● WHAT YOU SHOULD DO
Count the lines in the items below that contain the word "dimensions", and reply with only that number.
[Start DATA SHOWN]
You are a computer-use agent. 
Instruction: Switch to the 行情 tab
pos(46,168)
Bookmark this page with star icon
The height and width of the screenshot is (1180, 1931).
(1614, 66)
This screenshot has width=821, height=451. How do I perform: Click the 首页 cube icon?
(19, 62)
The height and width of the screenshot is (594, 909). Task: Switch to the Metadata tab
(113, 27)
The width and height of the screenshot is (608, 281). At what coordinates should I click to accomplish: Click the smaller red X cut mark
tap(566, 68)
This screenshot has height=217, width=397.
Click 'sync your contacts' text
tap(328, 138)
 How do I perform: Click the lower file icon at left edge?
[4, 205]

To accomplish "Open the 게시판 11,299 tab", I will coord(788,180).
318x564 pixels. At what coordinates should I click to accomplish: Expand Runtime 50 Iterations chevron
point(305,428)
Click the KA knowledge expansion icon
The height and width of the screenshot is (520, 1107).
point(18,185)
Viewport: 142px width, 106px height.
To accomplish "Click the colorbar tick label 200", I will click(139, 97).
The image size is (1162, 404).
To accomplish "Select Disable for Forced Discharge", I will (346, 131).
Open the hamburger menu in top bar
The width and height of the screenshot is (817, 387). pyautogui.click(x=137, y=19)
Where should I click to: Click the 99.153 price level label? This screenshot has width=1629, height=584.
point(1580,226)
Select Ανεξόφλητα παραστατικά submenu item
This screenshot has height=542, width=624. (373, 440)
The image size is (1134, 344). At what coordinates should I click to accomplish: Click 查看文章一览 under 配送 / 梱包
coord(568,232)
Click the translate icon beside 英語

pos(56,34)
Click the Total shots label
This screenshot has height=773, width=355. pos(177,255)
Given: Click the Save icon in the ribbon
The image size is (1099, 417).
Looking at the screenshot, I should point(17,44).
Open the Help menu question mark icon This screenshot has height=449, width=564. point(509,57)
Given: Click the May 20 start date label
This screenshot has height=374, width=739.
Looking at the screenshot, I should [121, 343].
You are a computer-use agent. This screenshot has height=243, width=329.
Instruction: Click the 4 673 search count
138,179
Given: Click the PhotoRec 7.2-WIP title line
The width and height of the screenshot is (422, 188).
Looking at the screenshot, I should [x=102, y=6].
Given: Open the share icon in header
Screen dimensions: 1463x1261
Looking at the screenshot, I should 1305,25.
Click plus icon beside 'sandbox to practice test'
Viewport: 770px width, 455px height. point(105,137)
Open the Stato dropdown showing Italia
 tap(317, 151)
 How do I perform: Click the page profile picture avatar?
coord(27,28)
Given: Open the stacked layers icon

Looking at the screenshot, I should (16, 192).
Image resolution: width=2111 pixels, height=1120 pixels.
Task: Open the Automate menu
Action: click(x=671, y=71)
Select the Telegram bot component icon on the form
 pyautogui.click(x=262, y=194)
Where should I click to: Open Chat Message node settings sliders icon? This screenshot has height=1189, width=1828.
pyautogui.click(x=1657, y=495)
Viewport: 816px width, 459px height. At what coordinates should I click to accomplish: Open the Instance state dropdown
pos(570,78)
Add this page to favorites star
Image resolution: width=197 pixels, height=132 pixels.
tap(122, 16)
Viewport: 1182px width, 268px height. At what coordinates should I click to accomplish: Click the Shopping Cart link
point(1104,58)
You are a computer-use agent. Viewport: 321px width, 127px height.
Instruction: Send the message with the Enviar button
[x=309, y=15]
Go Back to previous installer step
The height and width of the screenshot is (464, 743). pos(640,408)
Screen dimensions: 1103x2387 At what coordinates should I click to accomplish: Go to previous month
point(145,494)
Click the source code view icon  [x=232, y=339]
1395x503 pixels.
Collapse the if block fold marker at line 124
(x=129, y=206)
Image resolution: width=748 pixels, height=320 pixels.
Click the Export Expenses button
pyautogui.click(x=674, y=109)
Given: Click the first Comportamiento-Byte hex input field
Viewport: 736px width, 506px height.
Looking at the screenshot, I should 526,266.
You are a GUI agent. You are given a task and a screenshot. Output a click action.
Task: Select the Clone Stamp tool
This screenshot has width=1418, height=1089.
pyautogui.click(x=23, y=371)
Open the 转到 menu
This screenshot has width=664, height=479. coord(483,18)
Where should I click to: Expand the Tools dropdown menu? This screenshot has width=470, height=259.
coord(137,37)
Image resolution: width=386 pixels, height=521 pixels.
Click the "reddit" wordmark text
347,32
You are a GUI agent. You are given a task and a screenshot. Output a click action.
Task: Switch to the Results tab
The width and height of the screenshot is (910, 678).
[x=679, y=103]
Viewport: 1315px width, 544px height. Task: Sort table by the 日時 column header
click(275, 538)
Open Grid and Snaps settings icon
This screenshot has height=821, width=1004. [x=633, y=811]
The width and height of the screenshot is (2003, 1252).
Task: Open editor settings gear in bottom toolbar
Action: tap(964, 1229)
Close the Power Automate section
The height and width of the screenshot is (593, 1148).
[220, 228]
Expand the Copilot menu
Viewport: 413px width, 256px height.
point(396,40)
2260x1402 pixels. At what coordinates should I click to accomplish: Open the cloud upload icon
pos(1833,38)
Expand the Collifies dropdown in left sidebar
[End DATA SHOWN]
● EXERCISE ANSWER
2